I asked Pat to keep a stress diary for the first week so that we could identify what was causing the most stress (Waines ’07). This revealed a strong tendency to be always trying to please others regardless of how bad she felt herself. Her inner language was full of inaccurate imperatives – ‘I must not be anxious’, ‘I ought to see my mother every day’, ‘I should get another job’ and negative self-constructs and beliefs - ‘I’m not attractive’, ‘my husband is fed up with me’, ‘I will never be happy if this treatment fails’, ‘it will never work for me’. She said she could tick nearly all the items listed in the leaflet Negative Thinking Habits and the outcomes in her Stress Thought Log (Course book 4) showed that she nearly always felt guilty, despairing and useless. Her anxiety could reach a point where she was hyperventilating and felt sick. All of this indicated the need for cognitive and behavioural strategies, relaxation techniques and assertiveness training

Until Pat could feel more in control of the symptoms of anxiety she could not take in information about negative thinking. She found the Passive Progressive Muscular Relaxation Exercise with visualisation (Course book 1) using the audio tape left her feeling much calmer and, because she could do this herself, she felt more in control which reduced the anxiety further.
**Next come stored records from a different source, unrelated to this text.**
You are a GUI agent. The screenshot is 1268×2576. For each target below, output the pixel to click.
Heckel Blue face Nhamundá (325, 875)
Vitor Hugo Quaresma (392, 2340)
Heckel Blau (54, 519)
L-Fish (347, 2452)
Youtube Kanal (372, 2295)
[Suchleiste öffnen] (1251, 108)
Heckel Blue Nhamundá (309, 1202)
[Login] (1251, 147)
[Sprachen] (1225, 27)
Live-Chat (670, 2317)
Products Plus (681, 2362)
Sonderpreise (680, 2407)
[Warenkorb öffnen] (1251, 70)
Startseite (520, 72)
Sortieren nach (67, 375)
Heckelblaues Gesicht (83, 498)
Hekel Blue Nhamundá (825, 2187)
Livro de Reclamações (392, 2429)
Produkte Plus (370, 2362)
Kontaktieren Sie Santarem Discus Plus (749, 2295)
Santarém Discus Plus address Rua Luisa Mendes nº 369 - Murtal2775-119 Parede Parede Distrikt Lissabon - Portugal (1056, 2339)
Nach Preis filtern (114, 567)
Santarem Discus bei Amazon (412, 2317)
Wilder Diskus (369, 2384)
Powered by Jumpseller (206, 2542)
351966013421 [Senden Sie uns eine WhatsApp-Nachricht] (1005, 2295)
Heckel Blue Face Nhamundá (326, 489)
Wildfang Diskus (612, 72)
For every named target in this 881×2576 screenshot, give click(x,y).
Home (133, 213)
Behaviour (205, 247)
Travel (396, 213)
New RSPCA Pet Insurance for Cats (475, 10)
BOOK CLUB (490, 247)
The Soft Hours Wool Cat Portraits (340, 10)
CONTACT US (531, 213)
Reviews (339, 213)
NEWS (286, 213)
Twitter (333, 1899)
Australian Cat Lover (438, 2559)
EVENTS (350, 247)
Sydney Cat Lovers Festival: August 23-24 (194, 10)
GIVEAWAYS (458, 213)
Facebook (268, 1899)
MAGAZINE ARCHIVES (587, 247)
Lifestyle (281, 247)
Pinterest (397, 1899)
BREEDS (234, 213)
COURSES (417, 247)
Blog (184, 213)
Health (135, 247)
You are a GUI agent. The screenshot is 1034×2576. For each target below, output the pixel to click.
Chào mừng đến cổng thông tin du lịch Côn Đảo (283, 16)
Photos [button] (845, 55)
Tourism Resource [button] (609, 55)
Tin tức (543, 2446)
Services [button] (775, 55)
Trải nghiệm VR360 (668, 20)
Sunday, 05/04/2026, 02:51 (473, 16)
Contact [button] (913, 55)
Pat was encouraged to use this twice a day at first and she then added the Autogenic exercise and Learning to Trust you Breath (Course book 6) to reinforce the benefits.

Although Pat needed to do a lot of work to challenge her negative thinking, she was quick to understand the difference it could make and from her daily log she could see how realistic thinking left her free of guilt and able to see herself in a positive light. She agreed to try to think about her own needs as well as others. By writing a list of all the things that were fun, relaxing, helpful and comforting for her she could plan some of these things into each day – actions that changed her attitude to herself and improved her self-esteem. This was borne out by having her hair restyled, buying new clothes and taking pride in her appearance again showing that her sense of femininity and confidence in her relationship with her husband was returning.

The outcome of Pat’s treatment was that she became pregnant and is expecting her baby in December. She needed all her newly acquired stress management strategies to deal with her anxiety that she would miscarry in the first 3 months but is finally enjoying her pregnancy.

Summary

People with fertility problems experience high levels of stress in addition to normal life-stressors and can be at risk of mental health disorders that include depression and anxiety. Stress management counselling is an effective treatment and this should be offered to patients before during and after they undergoing the additional stress of assisted conception treatments.